Bank of America might be effectually a Soviet state-controlled enterprise whose losses the citizens cover – a modern-day GUM department store or Aeroflot – but it’s still going to seek revenue within whatever legal bounds it’s been afforded. Among all the Credit CARD Act’s byzantine stipulations, there isn’t a word in there about how much banks can charge customers for using debit cards. Therefore, banks chose to, because they can.

The good news is that you won’t pay the $5 fee if you manage to go the entire month without using your debit card. Instead, you can either go Montana Freeman and print your own money, or you can make as many (free) ATM visits as you want and pay cash; the same outdated activity that debit cards were supposed to make obsolete.

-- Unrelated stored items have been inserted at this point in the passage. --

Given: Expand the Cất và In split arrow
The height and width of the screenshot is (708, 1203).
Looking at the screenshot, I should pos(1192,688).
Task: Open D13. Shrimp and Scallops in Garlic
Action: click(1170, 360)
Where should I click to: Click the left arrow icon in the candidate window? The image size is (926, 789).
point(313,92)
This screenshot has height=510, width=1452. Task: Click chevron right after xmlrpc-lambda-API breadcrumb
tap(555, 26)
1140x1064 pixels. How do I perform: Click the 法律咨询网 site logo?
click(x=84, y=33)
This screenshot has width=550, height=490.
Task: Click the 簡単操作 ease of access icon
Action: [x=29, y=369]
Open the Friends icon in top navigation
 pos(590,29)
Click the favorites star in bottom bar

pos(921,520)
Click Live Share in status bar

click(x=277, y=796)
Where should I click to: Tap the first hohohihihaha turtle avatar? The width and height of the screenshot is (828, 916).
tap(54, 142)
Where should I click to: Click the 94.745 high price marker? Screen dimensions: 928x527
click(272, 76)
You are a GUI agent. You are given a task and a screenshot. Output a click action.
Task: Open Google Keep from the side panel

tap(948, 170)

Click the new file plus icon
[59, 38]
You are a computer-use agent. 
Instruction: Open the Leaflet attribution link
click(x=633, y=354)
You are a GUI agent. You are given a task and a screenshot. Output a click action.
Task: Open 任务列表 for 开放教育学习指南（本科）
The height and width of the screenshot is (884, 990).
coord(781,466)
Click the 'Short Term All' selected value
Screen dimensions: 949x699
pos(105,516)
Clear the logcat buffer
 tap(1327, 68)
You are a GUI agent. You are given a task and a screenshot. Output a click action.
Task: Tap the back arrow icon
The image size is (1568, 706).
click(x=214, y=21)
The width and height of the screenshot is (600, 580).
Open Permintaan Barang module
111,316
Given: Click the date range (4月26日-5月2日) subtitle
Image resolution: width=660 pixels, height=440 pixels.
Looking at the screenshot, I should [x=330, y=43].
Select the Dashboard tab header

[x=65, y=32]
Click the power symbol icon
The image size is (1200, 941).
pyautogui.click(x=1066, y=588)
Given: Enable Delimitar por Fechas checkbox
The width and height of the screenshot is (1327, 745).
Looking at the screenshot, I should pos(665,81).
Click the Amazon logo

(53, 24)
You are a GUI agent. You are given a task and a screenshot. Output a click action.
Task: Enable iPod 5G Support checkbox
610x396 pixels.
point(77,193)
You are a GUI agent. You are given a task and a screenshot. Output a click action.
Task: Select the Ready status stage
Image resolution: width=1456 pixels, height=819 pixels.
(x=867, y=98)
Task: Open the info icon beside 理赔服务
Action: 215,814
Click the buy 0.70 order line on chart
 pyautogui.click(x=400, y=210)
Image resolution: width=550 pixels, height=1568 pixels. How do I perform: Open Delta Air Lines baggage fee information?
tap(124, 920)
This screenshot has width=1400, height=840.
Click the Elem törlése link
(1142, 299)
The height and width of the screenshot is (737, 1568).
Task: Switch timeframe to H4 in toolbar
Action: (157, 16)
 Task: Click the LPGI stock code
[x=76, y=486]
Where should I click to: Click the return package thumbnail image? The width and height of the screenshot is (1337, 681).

There’s a secondary reason for banks charging debit card fees. People respond to incentives. A debit card fee gives a consumer a compelling reason to use a different method of payment. You know, like a credit card. If banks can’t profit by charging high-revenue customers as much as possible, they’ll make do (and abide by a federal mandate) by charging less, but to more customers. At least a few of the people who wouldn’t otherwise have used credit cards will start incurring balances. As for those of us who’d never consider carrying credit card balances, well, we’re welcome to pay that $5 fee.

To recap: the government gives banks incentive not to mine their profligate customers for profit, so those banks are forced to hit up the responsible customers. Which gives those same responsible customers incentive not to spend. Because economic activity is the last thing you want to encourage during a recession.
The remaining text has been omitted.